Conversational AI Startup mPulse Mobile Expands As Health Care Embraces Chatbots

Keerthi Vedantam

Keerthi Vedantam is a bioscience reporter at dot.LA. She cut her teeth covering everything from cloud computing to 5G in San Francisco and Seattle. Before she covered tech, Keerthi reported on tribal lands and congressional policy in Washington, D.C. Connect with her on Twitter, Clubhouse (@keerthivedantam) or Signal at 408-470-0776.

Conversational AI Startup mPulse Mobile Expands As Health Care Embraces Chatbots

mPulse Mobile, a Encino-based startup that provides conversational AI for health care companies, has acquired health care communications platform HealthCrowd and received a majority investment from private equity firm PSG, it announced Monday.

Financial terms of the deals were not disclosed.


Both the acquisition and private equity investment highlight a growing movement in health care to leverage chatbots to be more patient-centric, cut down on tedious administrative procedures, and ultimately lower costs. mPulse and San Mateo-based HealthCrowd both offer AI to guide patients through health care decisions like understanding different insurance plans, scheduling appointments—and even combating COVID-19 misinformation.

Chatbots are becoming much more common for managing less urgent medical cases, in particular—allowing administrative staff at hospitals, urgent care clinics and doctor’s offices to focus on more pressing matters. What was once an underutilized pop-up feature on most websites is growing into a sophisticated tool to manage a complex web of health care systems.

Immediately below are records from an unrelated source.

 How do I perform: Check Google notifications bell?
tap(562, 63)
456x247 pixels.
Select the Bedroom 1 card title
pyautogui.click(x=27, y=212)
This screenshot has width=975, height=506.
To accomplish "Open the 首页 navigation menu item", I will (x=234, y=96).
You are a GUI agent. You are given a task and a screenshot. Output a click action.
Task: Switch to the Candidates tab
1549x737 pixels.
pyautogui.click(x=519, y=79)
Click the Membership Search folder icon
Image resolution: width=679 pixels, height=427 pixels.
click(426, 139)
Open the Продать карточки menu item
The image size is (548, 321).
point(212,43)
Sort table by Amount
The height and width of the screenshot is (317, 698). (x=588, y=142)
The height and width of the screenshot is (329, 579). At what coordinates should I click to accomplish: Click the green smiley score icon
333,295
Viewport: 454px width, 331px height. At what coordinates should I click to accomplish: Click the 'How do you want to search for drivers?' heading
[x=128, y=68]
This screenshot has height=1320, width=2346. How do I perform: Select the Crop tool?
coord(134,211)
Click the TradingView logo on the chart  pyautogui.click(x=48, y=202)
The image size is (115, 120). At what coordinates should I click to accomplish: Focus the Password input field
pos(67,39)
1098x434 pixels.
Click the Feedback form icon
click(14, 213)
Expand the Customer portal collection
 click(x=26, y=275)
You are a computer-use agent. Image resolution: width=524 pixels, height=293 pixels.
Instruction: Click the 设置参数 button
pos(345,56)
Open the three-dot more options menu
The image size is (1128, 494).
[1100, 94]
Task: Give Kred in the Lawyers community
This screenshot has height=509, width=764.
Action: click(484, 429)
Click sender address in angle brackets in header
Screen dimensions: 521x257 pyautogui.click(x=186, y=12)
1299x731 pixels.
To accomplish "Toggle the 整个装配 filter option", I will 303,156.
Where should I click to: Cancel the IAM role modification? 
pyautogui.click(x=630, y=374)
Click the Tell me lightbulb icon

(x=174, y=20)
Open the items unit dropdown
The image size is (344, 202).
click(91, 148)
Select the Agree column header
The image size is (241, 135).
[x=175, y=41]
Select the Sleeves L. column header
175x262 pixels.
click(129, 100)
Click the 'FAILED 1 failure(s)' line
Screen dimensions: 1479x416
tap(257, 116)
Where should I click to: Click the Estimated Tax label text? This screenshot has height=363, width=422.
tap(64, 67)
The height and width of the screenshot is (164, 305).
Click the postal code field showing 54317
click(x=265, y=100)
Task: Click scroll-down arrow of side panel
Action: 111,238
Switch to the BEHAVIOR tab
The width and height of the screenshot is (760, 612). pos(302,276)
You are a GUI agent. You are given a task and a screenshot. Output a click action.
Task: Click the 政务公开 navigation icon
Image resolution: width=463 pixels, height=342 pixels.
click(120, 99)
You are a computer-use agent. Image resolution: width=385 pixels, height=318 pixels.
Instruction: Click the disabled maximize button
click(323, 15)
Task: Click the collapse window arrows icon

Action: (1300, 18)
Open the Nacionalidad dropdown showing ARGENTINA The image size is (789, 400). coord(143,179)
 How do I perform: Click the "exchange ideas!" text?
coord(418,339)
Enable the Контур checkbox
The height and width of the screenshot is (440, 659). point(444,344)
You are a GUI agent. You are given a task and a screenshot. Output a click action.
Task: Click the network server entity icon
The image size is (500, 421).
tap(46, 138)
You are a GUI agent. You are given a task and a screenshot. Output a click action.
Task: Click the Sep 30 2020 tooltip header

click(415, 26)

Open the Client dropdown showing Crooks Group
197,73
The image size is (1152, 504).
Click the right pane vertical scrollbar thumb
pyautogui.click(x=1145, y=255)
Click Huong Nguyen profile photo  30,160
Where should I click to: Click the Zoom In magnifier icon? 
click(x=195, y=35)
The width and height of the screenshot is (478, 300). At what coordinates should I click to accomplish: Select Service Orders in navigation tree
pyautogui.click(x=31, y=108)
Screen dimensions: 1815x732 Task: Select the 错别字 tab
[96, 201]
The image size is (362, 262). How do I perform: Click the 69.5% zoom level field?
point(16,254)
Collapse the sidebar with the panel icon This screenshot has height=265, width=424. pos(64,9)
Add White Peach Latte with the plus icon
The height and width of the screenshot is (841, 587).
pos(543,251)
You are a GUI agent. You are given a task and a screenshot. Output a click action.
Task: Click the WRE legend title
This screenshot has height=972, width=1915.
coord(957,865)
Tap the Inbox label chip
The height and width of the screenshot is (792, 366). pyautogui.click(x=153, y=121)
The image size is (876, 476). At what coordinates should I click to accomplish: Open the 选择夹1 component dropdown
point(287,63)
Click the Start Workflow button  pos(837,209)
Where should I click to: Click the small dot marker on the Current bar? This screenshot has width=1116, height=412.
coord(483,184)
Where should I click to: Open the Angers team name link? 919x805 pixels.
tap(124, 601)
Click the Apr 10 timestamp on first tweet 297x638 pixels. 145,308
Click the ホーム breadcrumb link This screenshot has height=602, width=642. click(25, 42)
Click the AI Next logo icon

For example, if a patient can’t afford their medication when they pick it up, mPulse’s technology can suggest low-cost alternatives or route them to the correct point of care to troubleshoot the issue. mPulse works with over 200 health care institutions including Kaiser, Medtronic and World Anthem.

Conversational AI “allows us to really improve the experience” for health care consumers, mPulse CEO Chris Nicholson told dot.LA. “It allows for open-ended responses through natural language understanding, automated responses like chat bots, but then also allows for human intervention to come into play.”

mPulse also received an undisclosed amount of funding led by PSG, a Boston-based private equity firm that targets growth-stage software companies. The investment makes PSG the majority shareholder in mPulse and will help the startup expand its services and onboard more health care clients.

Other popular AI-enabled health care chatbots include Microsoft’s Azure Health Bot, which is used by insurers like Premera to understand patients’ medical issues and send them to the proper point of care. Bay Area-based Suki, which has been described as “Siri for doctors,” raised $55 million last month in a funding round led by Santa Monica-based March Capital that valued the startup at $400 million.